Ближний круг, собравшийся сразу после смерти главы, не успев даже ещё его похоронить, принялся за разборки, обвиняя друг друга и отыскивая в каждом мотивы и веские основания для совершения злодейства. Асаргад, как один из ближников, добившийся этого места не изначальной причастностью к эламскому клану, а своими способностями и полезностью кругу, тоже присутствовал на этих разборках и на счастье ни у кого не нашлось веских слов обвинения в его адрес.
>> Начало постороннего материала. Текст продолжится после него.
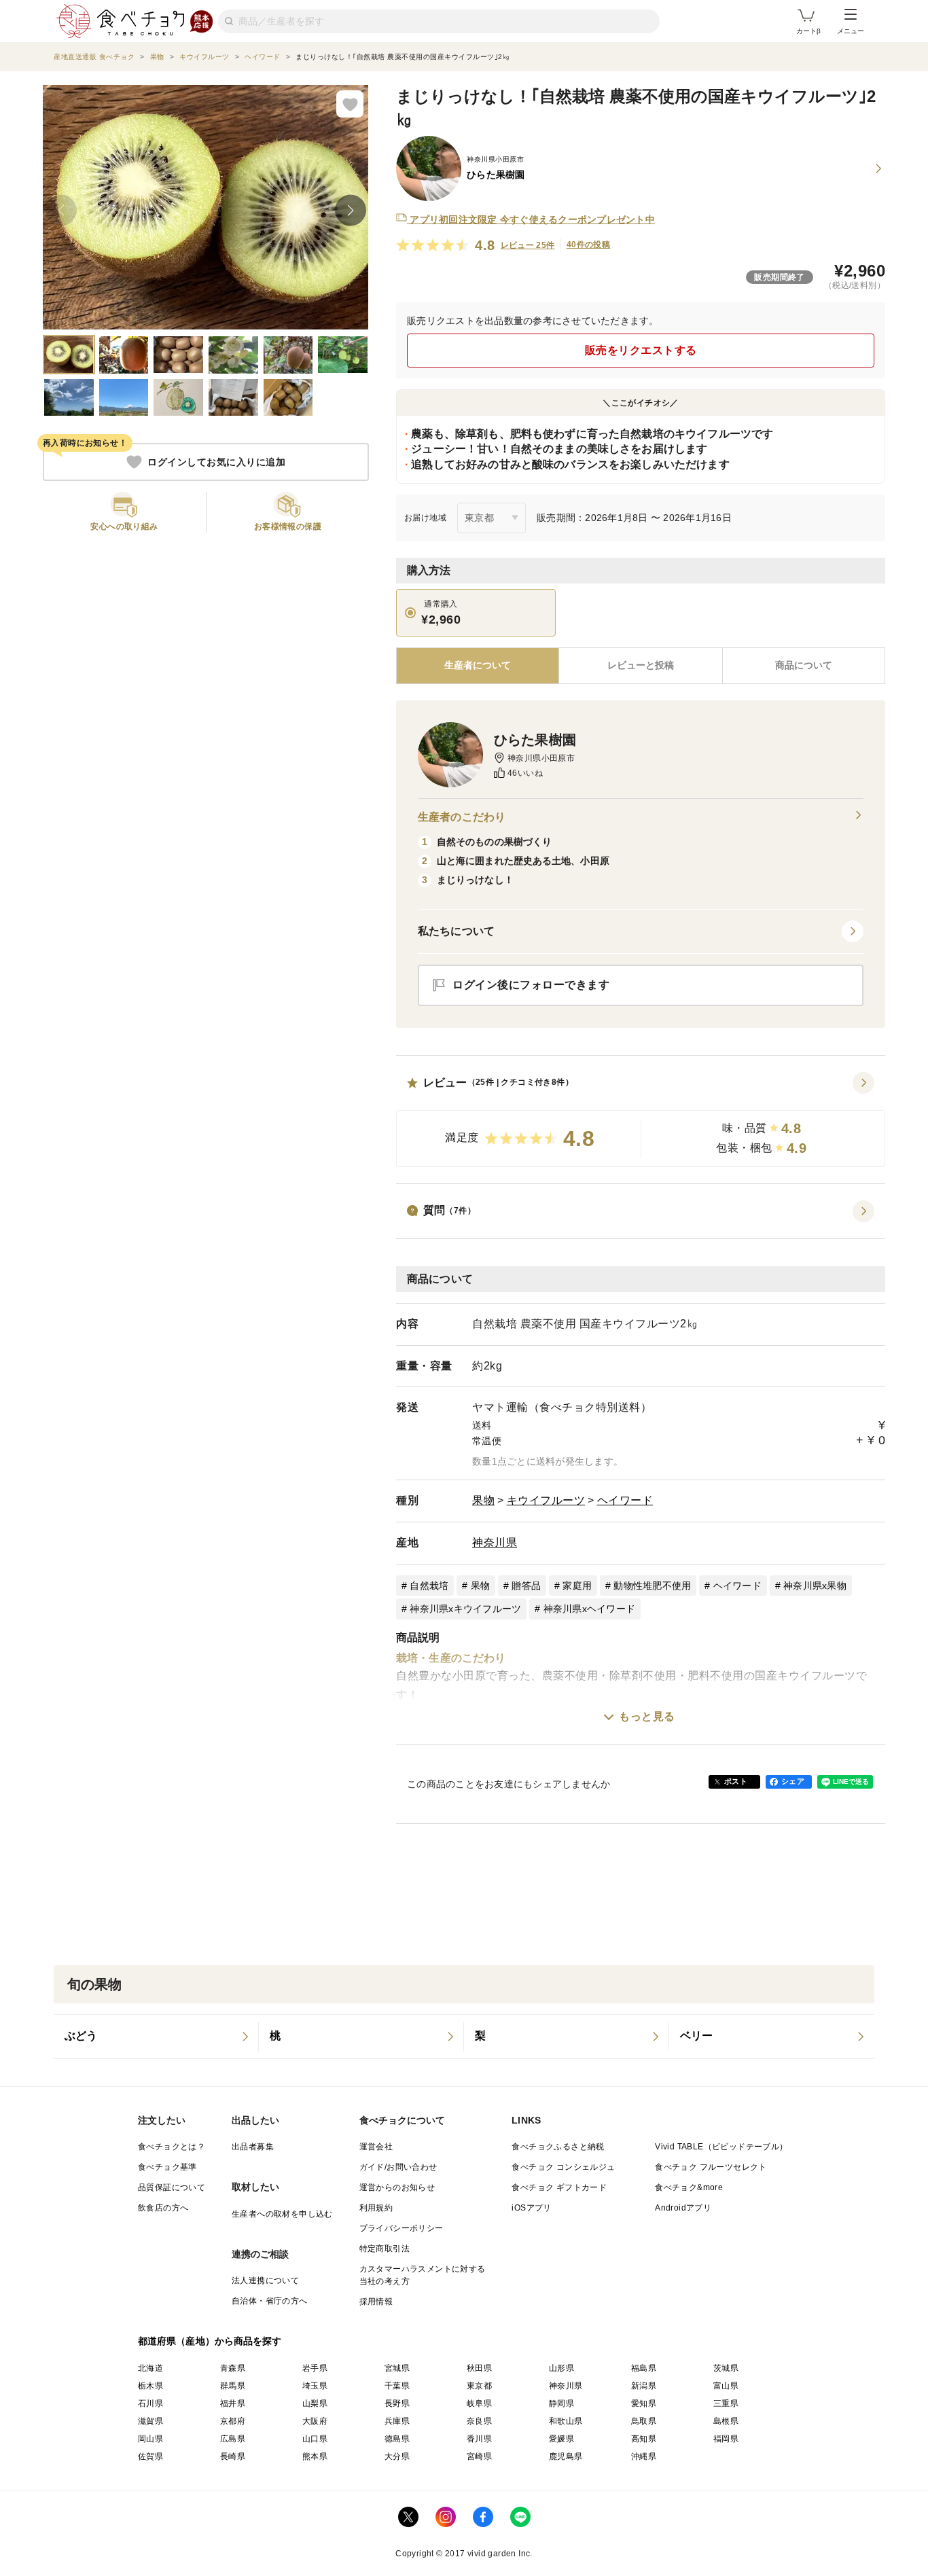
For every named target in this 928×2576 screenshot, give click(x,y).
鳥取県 (643, 2421)
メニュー (850, 31)
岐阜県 (479, 2403)
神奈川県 (494, 1542)
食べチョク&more (689, 2187)
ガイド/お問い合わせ (398, 2167)
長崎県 (232, 2456)
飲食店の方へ (163, 2208)
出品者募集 (253, 2146)
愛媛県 (561, 2439)
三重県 (725, 2403)
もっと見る (647, 1716)
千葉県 (397, 2386)
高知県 (643, 2439)
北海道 (150, 2368)
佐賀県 (150, 2456)
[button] (640, 1119)
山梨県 (314, 2403)
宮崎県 (479, 2456)
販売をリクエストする (641, 350)
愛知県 (643, 2403)
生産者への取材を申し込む (282, 2214)
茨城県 (725, 2368)
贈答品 (526, 1585)
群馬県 (232, 2386)
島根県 (725, 2421)
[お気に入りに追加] (349, 104)
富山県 (725, 2386)
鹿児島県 (566, 2456)
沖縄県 (643, 2456)
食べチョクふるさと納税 (558, 2146)
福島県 (643, 2368)
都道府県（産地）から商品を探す (210, 2341)
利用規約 (376, 2208)
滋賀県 (150, 2421)
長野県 (397, 2403)
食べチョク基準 (167, 2167)
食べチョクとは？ (171, 2146)
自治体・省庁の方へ (270, 2301)
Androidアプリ (683, 2208)
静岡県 (561, 2403)
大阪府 (314, 2421)
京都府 (232, 2421)
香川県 (479, 2439)
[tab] (640, 665)
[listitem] (156, 2036)
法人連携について (265, 2280)
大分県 (397, 2456)
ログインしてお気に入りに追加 (216, 462)
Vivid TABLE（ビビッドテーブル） (721, 2146)
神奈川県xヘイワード (589, 1608)
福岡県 (725, 2439)
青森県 (232, 2368)
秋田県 (479, 2368)
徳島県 (397, 2439)
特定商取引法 (384, 2248)
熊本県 (314, 2456)
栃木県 (150, 2386)
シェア (792, 1781)
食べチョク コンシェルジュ (563, 2167)
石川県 (150, 2403)
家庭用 (577, 1585)
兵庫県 (397, 2421)
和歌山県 (566, 2421)
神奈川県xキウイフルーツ (465, 1608)
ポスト (735, 1781)
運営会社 (376, 2146)
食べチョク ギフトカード (559, 2187)
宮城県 (397, 2368)
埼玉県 (314, 2386)
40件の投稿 (588, 244)
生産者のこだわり (461, 817)
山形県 (561, 2368)
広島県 (232, 2439)
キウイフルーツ (546, 1500)
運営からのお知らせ (397, 2187)
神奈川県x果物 (814, 1585)
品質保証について (171, 2187)
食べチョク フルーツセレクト (711, 2167)
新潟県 (643, 2386)
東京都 (479, 2386)
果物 (483, 1500)
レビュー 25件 (528, 245)
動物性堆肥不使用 (652, 1585)
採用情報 (376, 2301)
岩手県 (314, 2368)
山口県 (314, 2439)
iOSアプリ (531, 2208)
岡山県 (150, 2439)
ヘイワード (625, 1500)
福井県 (232, 2403)
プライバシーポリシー (401, 2228)
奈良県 (479, 2421)
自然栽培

А когда дело уже приняло серьёзный оборот и в руках спорщиков появилось оружие, именно Асаргад нашёл слова, остудившие пыл соплеменников. Он предложил устраивающий всех выход.
– Воины, – сказал он спокойно, – опустите мечи. Если кто-нибудь из вас погибнет на этом круге, то на него свалят всю вину, а истину мы так и не узнаем.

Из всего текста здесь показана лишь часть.